When I graduated in 1959 with my MBA I was offered a senior management position at GE. I was only 25 at the time with only a summer job. They practically worshipped the ground I walked on.
ok, suppose you have a roadmap in CSV format that lists pairs of neighboring cities and the distance between them:
city_1, city_2, 100
city_1, city_3, 150,
city_2, city_4, 15
city_3, city_4, 50
...
city_i, city_j, 85
you do not have the complete list of city-city distances (that is, the distance between city_1 and city_4 is not given, but you can get from city_1 to city_4 by going through either city_2 (total distance 100+15=15) or city_3 (total distance 150+50=200).
PROBLEM 1:
Given an arbitrary pair of cities, find the distance of the shortest path between them
PROBLEM 2:
With n cities, there are (n choose 2) shortest paths. What city or cities have the most shortest paths going through them?
Use whatever reasonably standard language you like.
First of all, those aren't anything like the type of "technical interview" I've had to do, most of which I've passed. The last interview I was at last week asked me to move the zeros of an integer array to the back of the array (without necessarily preserving the order of the non-zeros).
Second of all, I know how to do PROBLEM 1. You create a matrix M where M(i,j) is the distance between city_i and city_j. If there distance is not listed in the file, then M(i,j)=∞. Then you apply Dijkstra's Algorithm (Dijkstra's algorithm - Wikipedia, the free encyclopedia).
I'm a little unsure about what you mean in PROBLEM 2 by "shortest paths". Shortest paths between any 2 cities without stopping in another city? Or what do you mean?
First of all, those aren't anything like the type of "technical interview" I've had to do, most of which I've passed. The last interview I was at last week asked me to move the zeros of an integer array to the back of the array (without necessarily preserving the order of the non-zeros).
Second of all, I know how to do PROBLEM 1. You create a matrix M where M(i,j) is the distance between city_i and city_j. If there distance is not listed in the file, then M(i,j)=∞. Then you apply Dijkstra's Algorithm (Dijkstra's algorithm - Wikipedia, the free encyclopedia).
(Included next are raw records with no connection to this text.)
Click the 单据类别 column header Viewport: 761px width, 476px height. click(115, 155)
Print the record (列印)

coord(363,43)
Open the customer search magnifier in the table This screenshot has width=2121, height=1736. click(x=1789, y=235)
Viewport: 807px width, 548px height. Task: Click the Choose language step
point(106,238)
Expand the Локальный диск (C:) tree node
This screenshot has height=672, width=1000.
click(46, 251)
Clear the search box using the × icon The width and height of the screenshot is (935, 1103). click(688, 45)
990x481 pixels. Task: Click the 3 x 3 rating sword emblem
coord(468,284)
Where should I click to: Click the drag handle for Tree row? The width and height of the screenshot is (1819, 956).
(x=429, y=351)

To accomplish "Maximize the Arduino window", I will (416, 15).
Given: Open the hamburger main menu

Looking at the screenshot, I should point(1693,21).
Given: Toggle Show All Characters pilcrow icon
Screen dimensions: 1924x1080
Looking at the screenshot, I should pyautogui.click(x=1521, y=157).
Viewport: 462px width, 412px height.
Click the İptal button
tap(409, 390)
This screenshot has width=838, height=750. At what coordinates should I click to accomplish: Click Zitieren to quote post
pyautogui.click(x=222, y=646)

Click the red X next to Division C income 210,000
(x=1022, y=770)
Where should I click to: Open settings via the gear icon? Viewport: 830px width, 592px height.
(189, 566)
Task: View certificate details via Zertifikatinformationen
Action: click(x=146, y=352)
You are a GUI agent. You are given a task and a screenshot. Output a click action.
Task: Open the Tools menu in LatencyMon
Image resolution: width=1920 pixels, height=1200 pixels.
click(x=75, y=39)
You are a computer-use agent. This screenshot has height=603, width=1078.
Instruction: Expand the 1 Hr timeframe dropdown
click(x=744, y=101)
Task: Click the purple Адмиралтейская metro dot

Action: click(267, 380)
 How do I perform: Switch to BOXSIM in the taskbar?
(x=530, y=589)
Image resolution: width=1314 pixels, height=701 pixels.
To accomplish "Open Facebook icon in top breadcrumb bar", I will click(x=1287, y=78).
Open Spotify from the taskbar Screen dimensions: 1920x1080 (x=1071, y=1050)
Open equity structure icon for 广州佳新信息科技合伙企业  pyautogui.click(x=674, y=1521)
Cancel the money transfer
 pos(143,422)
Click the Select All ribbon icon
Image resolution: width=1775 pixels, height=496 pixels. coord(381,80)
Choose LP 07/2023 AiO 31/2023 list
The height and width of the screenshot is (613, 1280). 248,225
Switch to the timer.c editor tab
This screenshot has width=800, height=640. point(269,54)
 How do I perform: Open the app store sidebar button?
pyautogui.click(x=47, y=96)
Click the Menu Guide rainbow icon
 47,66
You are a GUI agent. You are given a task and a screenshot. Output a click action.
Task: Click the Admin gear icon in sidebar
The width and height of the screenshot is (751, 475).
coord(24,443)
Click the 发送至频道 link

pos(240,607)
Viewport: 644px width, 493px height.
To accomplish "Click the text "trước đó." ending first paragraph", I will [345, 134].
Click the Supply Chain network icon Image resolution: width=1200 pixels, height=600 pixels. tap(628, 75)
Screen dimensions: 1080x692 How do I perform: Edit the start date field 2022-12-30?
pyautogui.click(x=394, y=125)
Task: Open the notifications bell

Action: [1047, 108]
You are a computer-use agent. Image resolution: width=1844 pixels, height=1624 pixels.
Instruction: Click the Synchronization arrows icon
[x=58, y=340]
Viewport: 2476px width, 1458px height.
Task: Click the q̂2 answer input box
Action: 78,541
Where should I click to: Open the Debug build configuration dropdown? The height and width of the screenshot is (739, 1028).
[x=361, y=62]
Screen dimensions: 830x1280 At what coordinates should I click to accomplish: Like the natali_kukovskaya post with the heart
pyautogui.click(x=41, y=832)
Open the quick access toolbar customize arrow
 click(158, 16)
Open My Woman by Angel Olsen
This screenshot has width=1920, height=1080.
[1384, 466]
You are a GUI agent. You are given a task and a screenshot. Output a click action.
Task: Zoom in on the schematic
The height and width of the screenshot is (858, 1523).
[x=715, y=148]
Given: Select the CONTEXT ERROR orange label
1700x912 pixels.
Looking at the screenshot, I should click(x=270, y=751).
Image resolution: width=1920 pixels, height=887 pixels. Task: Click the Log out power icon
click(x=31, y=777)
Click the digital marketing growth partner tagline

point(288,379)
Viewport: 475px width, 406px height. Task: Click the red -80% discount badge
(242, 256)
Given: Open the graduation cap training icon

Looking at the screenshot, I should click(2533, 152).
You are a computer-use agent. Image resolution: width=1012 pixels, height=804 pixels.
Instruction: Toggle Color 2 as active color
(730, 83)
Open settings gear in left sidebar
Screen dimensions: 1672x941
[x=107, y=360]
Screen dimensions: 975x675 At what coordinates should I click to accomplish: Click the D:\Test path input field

I'm a little unsure about what you mean in PROBLEM 2 by "shortest paths". Shortest paths between any 2 cities without stopping in another city? Or what do you mean?
This is the kind of problem I would ask candidates that I am interviewing, and I would consider it about on-par with the difficulty of the "move zeroes to the back" problem (there's the trivial O(nlogn) solution but I bet you can do it in linear time with a couple of counters)
For your PROBLEM 1 solution, are you explicitly building the distance matrix? That's quadratic in space complexity, can you do better?
For PROBLEM 2, the only way to go between to cities without stopping in another city is necessarily if there is a direct route between them.
Here's a worked example. Suppose we had five west coast cities:
seattle portland 150
portland sacramento 580
sacramento la 380
la sandiego 120
So Sacramento is on several shortest paths here, seattle->sandiego and sandiego->seattle, as well as portland<->sacramento, seattle<->sacramento, seattle<->la, portland<->la, sacramento<->la, sacramento<->sandiego. All in all I think we have:
CITY NUMBER OF SHORTEST PATHS GOING THRU CITY
seattle 8
portland 14
sacramento 16
la 14
sandiego 8
EDIT TO ADD: In an in-person interview setting, I would accept breadth first search instead of Dijkstra.
This guy seems to have some personal problems, but the general idea that there are not enough good jobs for all the people who need jobs seems to be true. Companies can support a lot more customers with fewer employees, and there is no reason to think that trend will change.
This guy seems to have some personal problems, but the general idea that there are not enough good jobs for all the people who need jobs seems to be true. Companies can support a lot more customers with fewer employees, and there is no reason to think that trend will change.
Oh absolutely, automation is killing the demand for labor, and I won't work in places that help to accelerate that process.